**Aim of the task:**
Reduce the material below to its lines containing "will".

**Source information:**
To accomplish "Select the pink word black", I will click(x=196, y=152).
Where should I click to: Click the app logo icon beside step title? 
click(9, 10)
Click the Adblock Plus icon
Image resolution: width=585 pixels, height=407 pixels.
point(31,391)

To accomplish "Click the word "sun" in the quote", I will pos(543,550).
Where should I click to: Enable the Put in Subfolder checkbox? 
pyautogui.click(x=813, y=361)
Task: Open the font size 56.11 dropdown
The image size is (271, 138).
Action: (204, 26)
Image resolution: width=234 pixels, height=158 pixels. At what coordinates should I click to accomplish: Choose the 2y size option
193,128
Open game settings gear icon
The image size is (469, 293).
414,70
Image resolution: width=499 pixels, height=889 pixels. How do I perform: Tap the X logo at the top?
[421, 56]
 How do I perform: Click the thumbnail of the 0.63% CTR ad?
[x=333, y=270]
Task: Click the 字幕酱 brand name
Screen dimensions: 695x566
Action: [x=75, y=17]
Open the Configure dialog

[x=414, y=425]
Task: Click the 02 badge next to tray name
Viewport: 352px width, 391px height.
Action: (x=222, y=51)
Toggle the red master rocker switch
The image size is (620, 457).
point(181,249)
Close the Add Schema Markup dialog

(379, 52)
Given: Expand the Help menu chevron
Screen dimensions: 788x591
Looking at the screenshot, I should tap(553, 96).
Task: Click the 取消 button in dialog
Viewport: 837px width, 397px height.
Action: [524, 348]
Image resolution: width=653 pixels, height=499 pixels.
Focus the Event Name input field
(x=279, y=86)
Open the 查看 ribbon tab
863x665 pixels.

**Answer space:**
To accomplish "Select the pink word black", I will click(x=196, y=152).
To accomplish "Click the word "sun" in the quote", I will pos(543,550).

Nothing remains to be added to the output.